Version: Next

Batch Processor

The batch processor can be used to aggregate entries(logs/any data) and process them in a batch. When the batch_max_size is set to 1 the processor will execute each entry immediately. Setting the batch max size more than 1 will start aggregating the entries until it reaches the max size or the timeout expires.

Configurations#

The only mandatory parameter to create a batch processor is a function. The function will be executed when the batch reaches the max size or when the buffer duration exceeds.

Name	Type	Requirement	Default	Valid	Description
name	string	optional	logger's name	["http logger",...]	A unique identifier used to identify the batch processor, which defaults to the name of the logger plug-in that calls the batch processor, such as plug-in "http logger" 's `name` is "http logger.
batch_max_size	integer	optional	1000	[1,...]	Sets the maximum number of logs sent in each batch. When the number of logs reaches the set maximum, all logs will be automatically pushed to the HTTP/HTTPS service.
inactive_timeout	integer	optional	5	[1,...]	The maximum time to refresh the buffer (in seconds). When the maximum refresh time is reached, all logs will be automatically pushed to the HTTP/HTTPS service regardless of whether the number of logs in the buffer reaches the maximum number set.
buffer_duration	integer	optional	60	[1,...]	Maximum age in seconds of the oldest entry in a batch before the batch must be processed.
max_retry_count	integer	optional	0	[0,...]	Maximum number of retries before removing the entry from the processing pipeline when an error occurs.
retry_delay	integer	optional	1	[0,...]	Number of seconds the process execution should be delayed if the execution fails.

The following code shows an example of how to use batch processor in your plugin:

local bp_manager_mod = require("apisix.utils.batch-processor-manager")
...

local plugin_name = "xxx-logger"
local batch_processor_manager = bp_manager_mod.new(plugin_name)
local schema = {...}
local _M = {
    ...
    name = plugin_name,
    schema = batch_processor_manager:wrap_schema(schema),
}

...


function _M.log(conf, ctx)
    local entry = {...} -- data to log

    if batch_processor_manager:add_entry(conf, entry) then
        return
    end
    -- create a new processor if not found

    -- entries is an array table of entry, which can be processed in batch
    local func = function(entries)
        -- serialize to json array core.json.encode(entries)
        -- process/send data
        return true
        -- return false, err_msg, first_fail if failed
        -- first_fail(optional) indicates first_fail-1 entries have been successfully processed
        -- and during processing of entries[first_fail], the error occurred. So the batch processor
        -- only retries for the entries having index >= first_fail as per the retry policy.
    end
    batch_processor_manager:add_entry_to_new_processor(conf, entry, ctx, func)
end

The batch processor's configuration will be set inside the plugin's configuration. For example:

note

You can fetch the admin_key from config.yaml and save to an environment variable with the following command:

admin_key=$(yq '.deployment.admin.admin_key[0].key' conf/config.yaml | sed 's/"//g')
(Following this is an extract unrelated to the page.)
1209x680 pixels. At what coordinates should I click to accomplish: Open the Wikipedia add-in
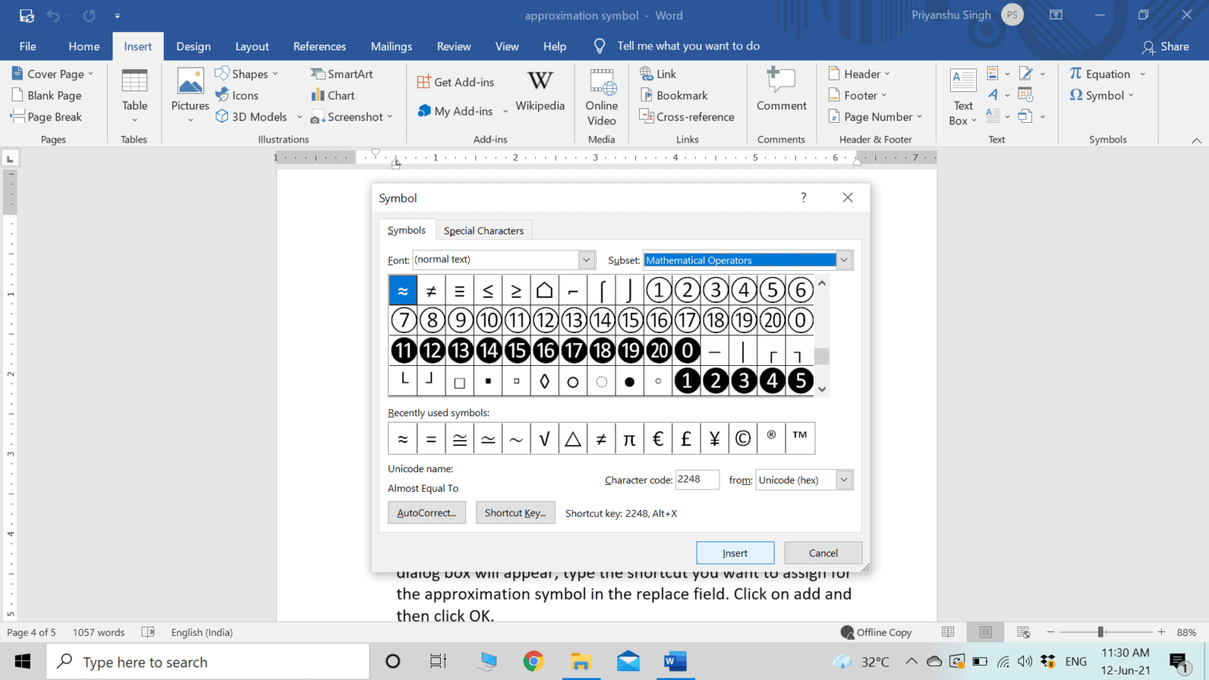(x=540, y=94)
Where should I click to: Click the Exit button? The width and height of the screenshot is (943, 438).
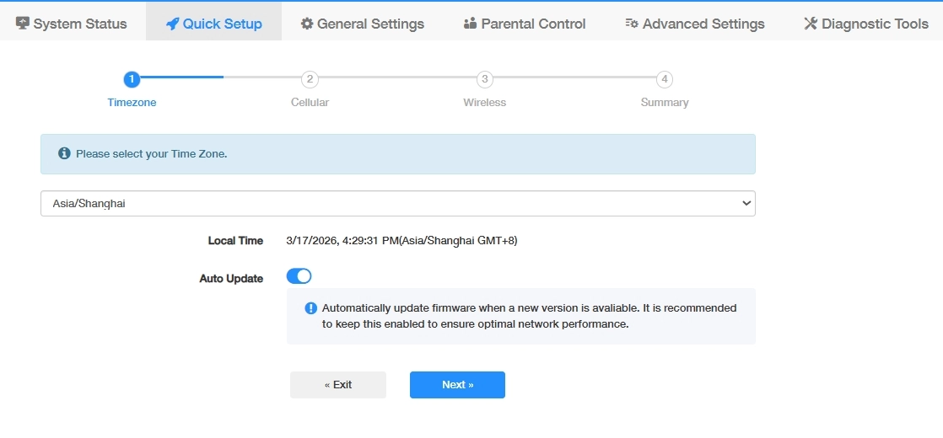pos(338,385)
curl http://127.0.0.1:9180/apisix/admin/routes/1 -H "X-API-KEY: $admin_key" -X PUT -d '
{
      "plugins": {
            "http-logger": {
                "uri": "http://mockbin.org/bin/:ID",
                "batch_max_size": 10,
                "max_retry_count": 1
            }
       },
      "upstream": {
           "type": "roundrobin",
           "nodes": {
               "127.0.0.1:1980": 1
           }
      },
      "uri": "/hello"
}'

If your plugin only uses one global batch processor, you can also use the processor directly:

local entry = {...} -- data to log
if log_buffer then
    log_buffer:push(entry)
    return
end

local config_bat = {
    name = config.name,
    retry_delay = config.retry_delay,
    ...
}

local err
-- entries is an array table of entry, which can be processed in batch
local func = function(entries)
    ...
    return true
    -- return false, err_msg, first_fail if failed
end
log_buffer, err = batch_processor:new(func, config_bat)

if not log_buffer then
    core.log.warn("error when creating the batch processor: ", err)
    return
end

log_buffer:push(entry)

Note: Please make sure the batch max size (entry count) is within the limits of the function execution. The timer to flush the batch runs based on the inactive_timeout configuration. Thus, for optimal usage, keep the inactive_timeout smaller than the buffer_duration.